説明

運転支援装置、車載運転支援装置及び運転支援システム

【課題】運転者にとって最適なタイミングで情報提供する運転支援装置及び運転支援システムを低コストで提供する。
【解決手段】
運転支援システム1は、車載運転支援装置3と複数の路側運転支援装置2(200、201)とを備え、上流地点A1の路側運転支援装置201が車載運転支援装置3へ提供タイミングを送信し、車載運転支援装置3が、運転者に情報提供するタイミングとその情報を基に実際に運転者が運転行動を起こしたタイミングとを記録し、記録した提供タイミングと運転行動タイミングとを下流地点A2の路側運転支援装置200へ送信し、下流地点A2の路側運転支援装置200が受信した提供タイミング及び運転行動タイミングを上流地点A1の路側運転支援装置201へ送信することで、上流地点A1の路側運転支援装置201が適切な提供タイミングを学習することができる。

【発明の詳細な説明】
【技術分野】
【0001】
本発明は、車両の運転を支援する運転支援装置及び運転支援システムに関するものである。
【背景技術】
【0002】
従来、車両の運転を支援する装置として、運転者に対し運転支援情報を提供するタイミングを制御する装置が知られている(例えば、特許文献1参照)。この装置は、自車両の走行速度と、走行環境に関する情報を用いて算出した目標速度とを用いて、運転支援情報を提供するタイミングを制御する。
【特許文献1】特開2005−149024号公報
【発明の開示】
【発明が解決しようとする課題】
【0003】
しかしながら、情報を提供するタイミングが運転者にとって妥当であるか否かは、走行する道路情報や天候など様々な要因が影響するため、速度情報や走行環境情報から算出した情報提供のタイミングが適切でない場合がある。

* _作業指示 1_
原文の「運転支援装置、車載運転支援装置及び運転支援システム」から「システムに関するものである。」まで(両端を含む)を、「運転支援システム」を「走行支援システム」に置き換えて書き直してください。

* _入力データ_
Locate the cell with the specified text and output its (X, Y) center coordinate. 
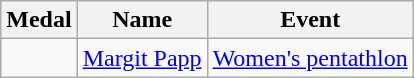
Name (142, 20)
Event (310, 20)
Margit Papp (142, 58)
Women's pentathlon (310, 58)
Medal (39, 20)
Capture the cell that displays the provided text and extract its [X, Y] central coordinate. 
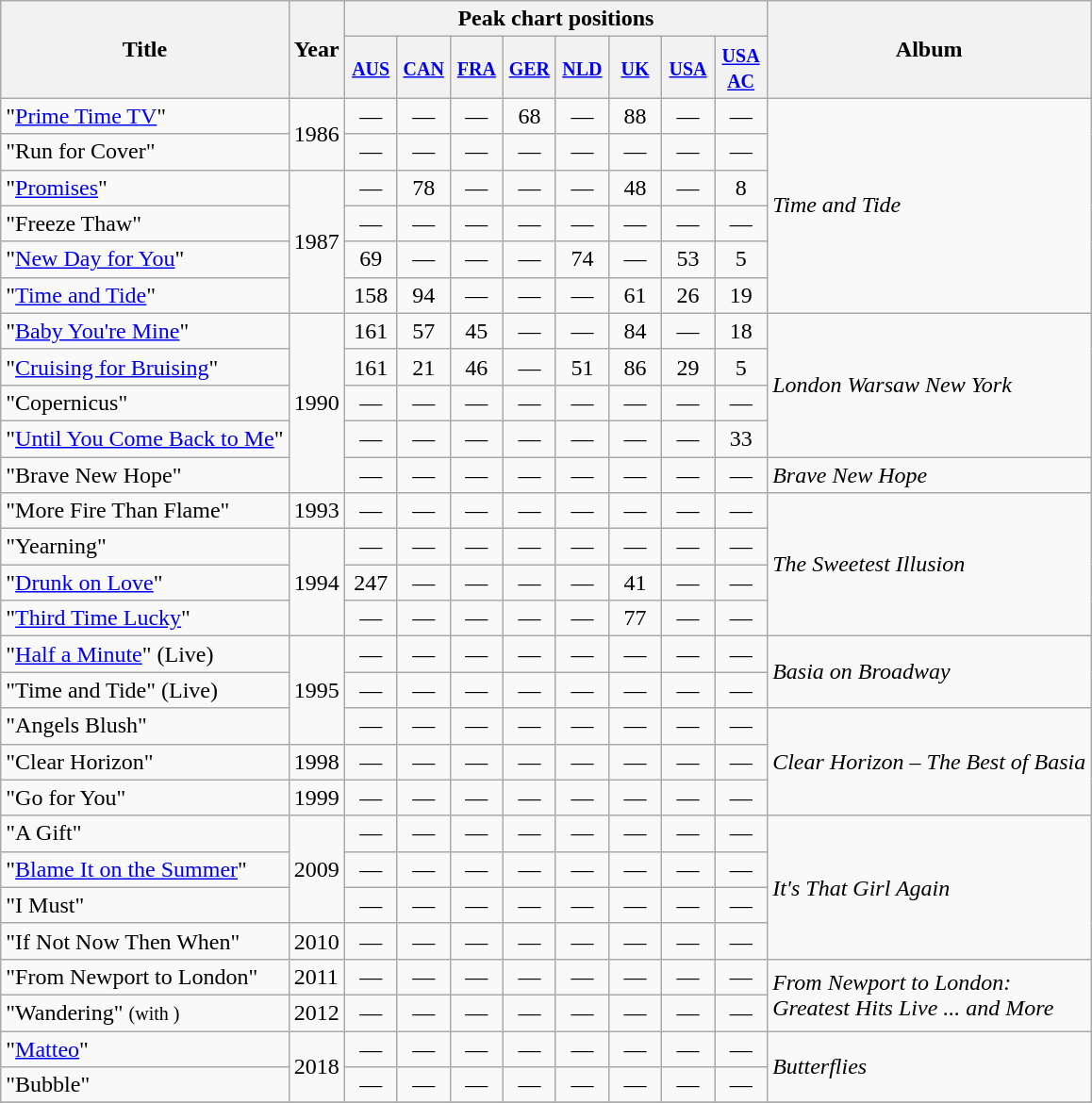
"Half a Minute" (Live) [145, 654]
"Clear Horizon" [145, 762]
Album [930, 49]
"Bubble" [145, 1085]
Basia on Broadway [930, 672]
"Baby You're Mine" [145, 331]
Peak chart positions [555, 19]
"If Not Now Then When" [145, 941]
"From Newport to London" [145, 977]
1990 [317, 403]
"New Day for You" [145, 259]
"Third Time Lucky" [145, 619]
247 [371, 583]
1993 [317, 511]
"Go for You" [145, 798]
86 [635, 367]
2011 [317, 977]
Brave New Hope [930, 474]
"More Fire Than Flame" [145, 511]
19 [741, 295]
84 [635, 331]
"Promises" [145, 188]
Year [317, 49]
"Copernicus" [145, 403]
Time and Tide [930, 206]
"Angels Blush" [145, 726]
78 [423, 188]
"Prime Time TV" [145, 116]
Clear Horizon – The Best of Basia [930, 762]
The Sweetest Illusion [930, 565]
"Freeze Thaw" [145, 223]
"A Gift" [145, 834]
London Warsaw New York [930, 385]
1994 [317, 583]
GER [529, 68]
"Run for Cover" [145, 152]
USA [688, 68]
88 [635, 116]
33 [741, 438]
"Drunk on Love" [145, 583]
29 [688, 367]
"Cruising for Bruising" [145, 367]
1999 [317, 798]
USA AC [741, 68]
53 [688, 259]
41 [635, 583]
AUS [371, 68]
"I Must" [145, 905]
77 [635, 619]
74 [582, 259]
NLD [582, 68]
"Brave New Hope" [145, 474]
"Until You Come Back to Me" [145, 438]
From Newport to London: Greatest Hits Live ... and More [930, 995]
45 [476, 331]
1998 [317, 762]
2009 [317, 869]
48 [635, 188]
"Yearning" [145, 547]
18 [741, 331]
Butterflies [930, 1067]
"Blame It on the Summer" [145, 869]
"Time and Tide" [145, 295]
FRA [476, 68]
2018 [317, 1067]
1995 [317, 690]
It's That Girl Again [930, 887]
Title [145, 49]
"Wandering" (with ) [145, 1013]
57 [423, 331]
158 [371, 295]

* _作業指示 2_
記録の冒頭から「Capture the cell」を含む行まで(その行も含む)を、「番号」と「内容」の2列からなるMarkdownの表に整える。空行は省き、画像は答えに入れない。

* _出力結果 1_
運転支援装置、車載運転支援装置及び走行支援システム

【課題】運転者にとって最適なタイミングで情報提供する運転支援装置及び走行支援システムを低コストで提供する。
【解決手段】
走行支援システム1は、車載運転支援装置3と複数の路側運転支援装置2(200、201)とを備え、上流地点A1の路側運転支援装置201が車載運転支援装置3へ提供タイミングを送信し、車載運転支援装置3が、運転者に情報提供するタイミングとその情報を基に実際に運転者が運転行動を起こしたタイミングとを記録し、記録した提供タイミングと運転行動タイミングとを下流地点A2の路側運転支援装置200へ送信し、下流地点A2の路側運転支援装置200が受信した提供タイミング及び運転行動タイミングを上流地点A1の路側運転支援装置201へ送信することで、上流地点A1の路側運転支援装置201が適切な提供タイミングを学習することができる。

【発明の詳細な説明】
【技術分野】
【0001】
本発明は、車両の運転を支援する運転支援装置及び走行支援システムに関するものである。

* _出力結果 2_
| 番号 | 内容 |
|---|---|
| 1 | Locate the cell with the specified text and output its (X, Y) center coordinate.  |
| 2 | Name (142, 20) |
| 3 | Event (310, 20) |
| 4 | Margit Papp (142, 58) |
| 5 | Women's pentathlon (310, 58) |
| 6 | Medal (39, 20) |
| 7 | Capture the cell that displays the provided text and extract its [X, Y] central coordinate.  |